Recently, we took a deeper look at the data to unearth some of the least “average” communities in the US.

As you might guess, at the national level, female and male populations are split almost evenly (50.8% and 49.2%, respectively). But there are metropolitan communities in the US where the split doesn’t hew to the national average, and the ACS data in Wolfram|Alpha lets us find them.

Take Susanville, CA, for example. At just 34.5%, this community in Northern California has the smallest percentage of female residents in the US.

Metropolitan areas with the lowest female population fraction

Or consider the number of married couples living in the United States. The data shows us that 51.4% of the national population ages 15 and older are currently married, but there are individual communities with standout numbers. Utah, at 58%, is the state with the largest married fraction. Dig deeper and you’ll discover that nearly 66% of the population is married in the Brigham City, UT metro area.

Metro areas with highest marriage percentage

When it comes to education, there are more than 2.6 million people in the United States with no formal schooling. That’s about 1.3% of the total population.

Among the 50 states and Washington, D.C., California tops the list with the highest percentage of citizens having no formal education.

What percent of people have no schooling in US?

On the flip side, the number of people with advanced degrees exceeds 10% of the nation’s total population. That means roughly 21.7 million people have a master’s degree or higher. Of the 50 states and Washington, D.C., the District of Columbia has the highest population percentage with advanced degrees at 28.7%.

What percent of people have advanced degrees in D.C.

We can access poverty data, too. In the following query, we can see what fraction of US senior citizens–individuals over the age of 65–are living below the poverty line. The national average is close to 9%, but the numbers vary significantly by state. Mississippi has the highest percentage, and Alaska has the lowest.

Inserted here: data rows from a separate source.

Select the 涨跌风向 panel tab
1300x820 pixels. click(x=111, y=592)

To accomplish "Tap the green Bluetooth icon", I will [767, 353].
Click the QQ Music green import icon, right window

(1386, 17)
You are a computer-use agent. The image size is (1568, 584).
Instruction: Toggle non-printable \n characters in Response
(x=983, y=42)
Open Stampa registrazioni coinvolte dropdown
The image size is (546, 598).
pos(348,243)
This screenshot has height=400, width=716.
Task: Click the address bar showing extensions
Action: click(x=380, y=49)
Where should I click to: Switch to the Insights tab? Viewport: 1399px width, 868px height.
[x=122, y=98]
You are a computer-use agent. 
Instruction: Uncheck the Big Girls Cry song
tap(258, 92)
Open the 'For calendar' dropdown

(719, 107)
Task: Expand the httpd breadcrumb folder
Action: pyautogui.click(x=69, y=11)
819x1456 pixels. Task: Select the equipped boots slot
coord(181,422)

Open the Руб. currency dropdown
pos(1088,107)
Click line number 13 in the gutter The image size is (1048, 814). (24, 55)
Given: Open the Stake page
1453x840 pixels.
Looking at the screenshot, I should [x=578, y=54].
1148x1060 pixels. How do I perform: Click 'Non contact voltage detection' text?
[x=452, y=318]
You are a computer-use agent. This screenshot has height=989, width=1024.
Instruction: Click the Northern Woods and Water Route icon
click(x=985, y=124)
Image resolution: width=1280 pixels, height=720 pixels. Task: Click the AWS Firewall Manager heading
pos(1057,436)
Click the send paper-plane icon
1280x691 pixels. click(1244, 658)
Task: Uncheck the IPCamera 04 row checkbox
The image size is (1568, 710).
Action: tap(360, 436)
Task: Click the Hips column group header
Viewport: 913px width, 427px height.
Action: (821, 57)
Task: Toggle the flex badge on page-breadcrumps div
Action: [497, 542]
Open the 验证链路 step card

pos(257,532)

What percentage of senior citizens population is below poverty line in us states

We can also get numbers for more complicated queries. For example, Wolfram|Alpha can compute the percentage of people in Washington State metro areas speaking Tagalog at home.

What fraction of people speak Tagalog in WA metro areas

Or we can compare the population pyramids for the communities of The Villages, FL and Rexburg, ID.

The villages metro area vs Rexburg Idaho metro area population pyramid

Perhaps the best thing about being able to identify demographic outliers is that it helps us make more informed decisions about the places where we prefer to live and work. Which states have the highest educated populations? Where are the most diverse communities to raise a family? What communities are home to people who speak my native language? What cities would benefit the most from a non-profit organization helping seniors in need?


You present the data on sex and level of education in an unusual way. Usually percents in a column refer to the percent of items(persons) named in the column heading. So usually the 5.3% figure in the column “male” for the level “masters and above” would mean that 5.3% of males have attained this level of education. However, in your table 5.3% apparently means that 5.3% of the total US population is both male, and has a masters or higher degree. The proportion of males with a masters level or higher degree is more like 10.6%.

Posted by meltee August 1, 2014 at 1:17 pm

We need to learn how to pose better questions.It seems to me there is now the means to answer intelligent questions that are relevant to a diverse democracy, questions that are not being asked.